|The air quality in China is good today.|
The official air quality report from the Communist Chinese propaganda machine tells the people of Beijing that the air is just fine.
Communism in Action
The phony Environmentalists and Leftists of the world are silent as the Communist Chinese destroy the environment.
Perched atop the U.S. Embassy in Beijing is a device about the size of a microwave oven that spits out hourly rebukes to the Chinese government.
It is a machine that monitors fine particulate matter, one of the most dangerous components of air pollution, and instantly posts the results to Twitter and a dedicated iPhone application, where it is frequently picked up by Chinese bloggers.
One day this month, the reading was so high compared with the standards set by the U.S. Environmental Protection Agency that it was listed as "beyond index." In other words, it had soared right off the chart.
"You couldn't get such a high level in the United States unless you were downwind from a forest fire," said Dane Westerdahl, an air quality expert from Cornell University.
But China's own assessment that day, Oct. 9, was that Beijing's air was merely "slightly polluted."

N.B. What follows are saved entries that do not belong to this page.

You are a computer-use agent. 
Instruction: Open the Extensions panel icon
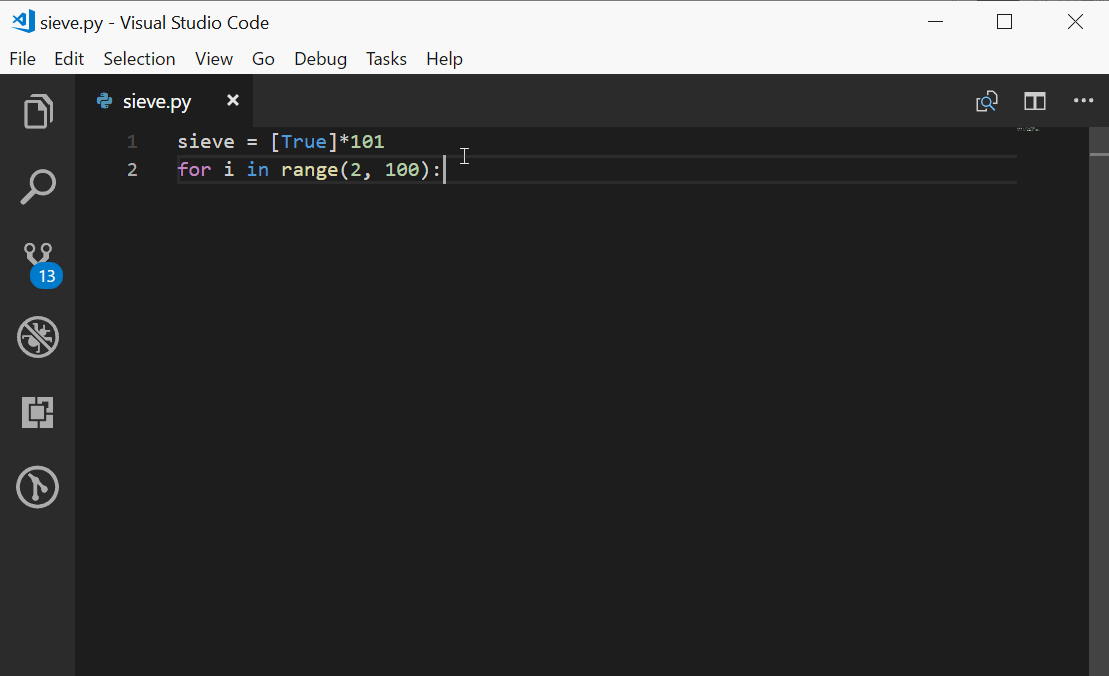coord(37,411)
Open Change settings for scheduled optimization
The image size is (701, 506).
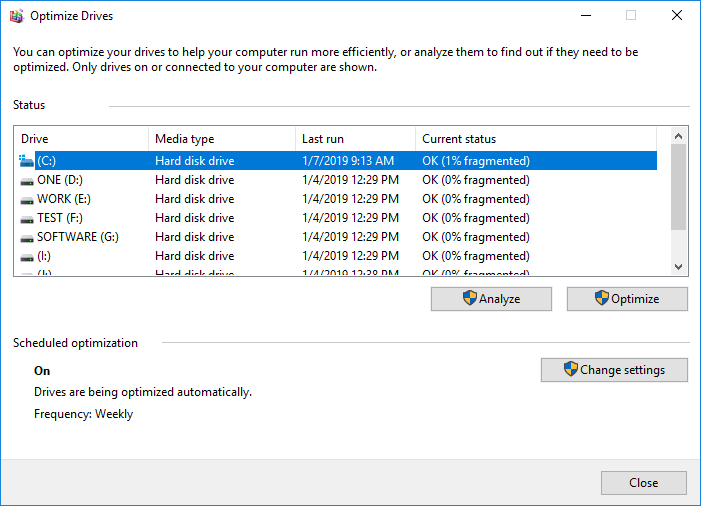tap(614, 370)
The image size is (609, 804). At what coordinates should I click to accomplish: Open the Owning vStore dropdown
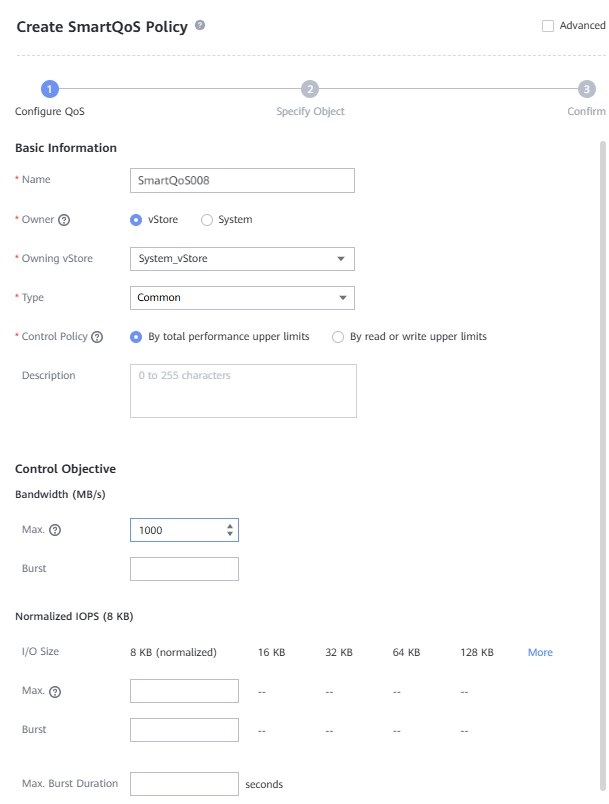[242, 259]
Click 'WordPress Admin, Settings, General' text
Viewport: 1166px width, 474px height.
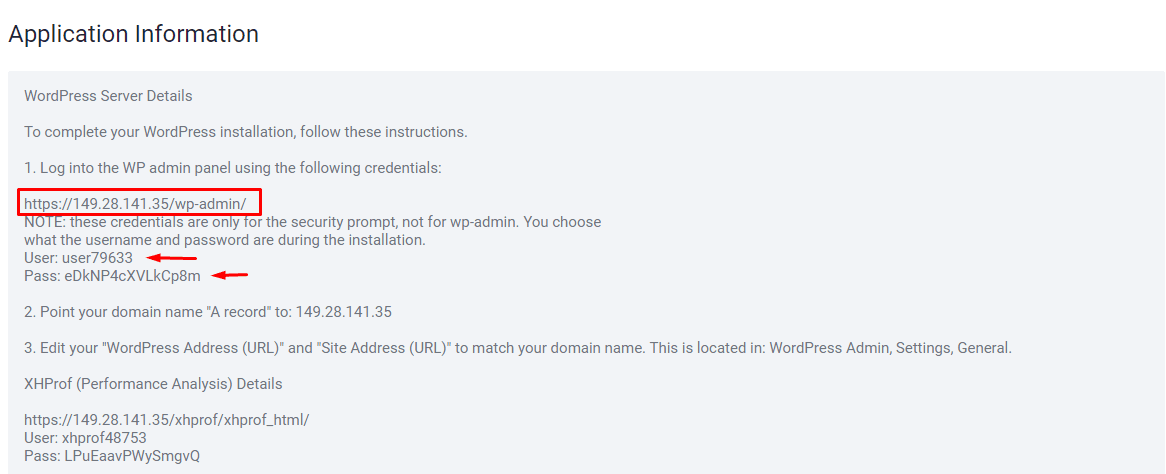pyautogui.click(x=891, y=348)
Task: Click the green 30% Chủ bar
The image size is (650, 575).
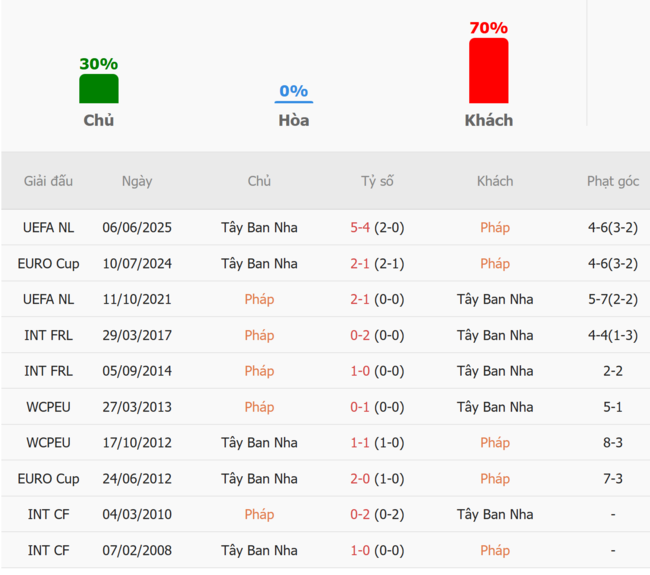Action: (99, 89)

|My official air quality report says the|
air is excellent today.
Diplomatic cables released this year through WikiLeaks reveal that the Chinese government has asked the U.S. Embassy to stop publishing its data, which is posted hourly on Twitter at @beijingair, an account that has 9,200 followers.
In July 2009, a Foreign Ministry official complained that because the U.S. data conflicted with China's, they were causing "confusion" and undesirable "social consequences."
The embassy installed its monitor in 2008 before the Olympics to advise its personnel about air quality, but then decided it should make readings public under diplomatic rules that require that information regarding health and security risks be made available.
The measurements drew widespread attention last November, the first time a reading for fine particulate matter went above 500 micrograms per cubic meter, about seven times the U.S. standard for "acceptable" air quality.
The embassy ended up reporting that off-the-charts reading as "crazy bad." (Embassy officials say a computer programmer with a sense of humor embedded the language in the program linking the monitor to Twitter without realizing it would ever get used.)
The embassy quickly deleted the tweet and replaced it with "beyond index," but the fanciful description stuck in the imagination.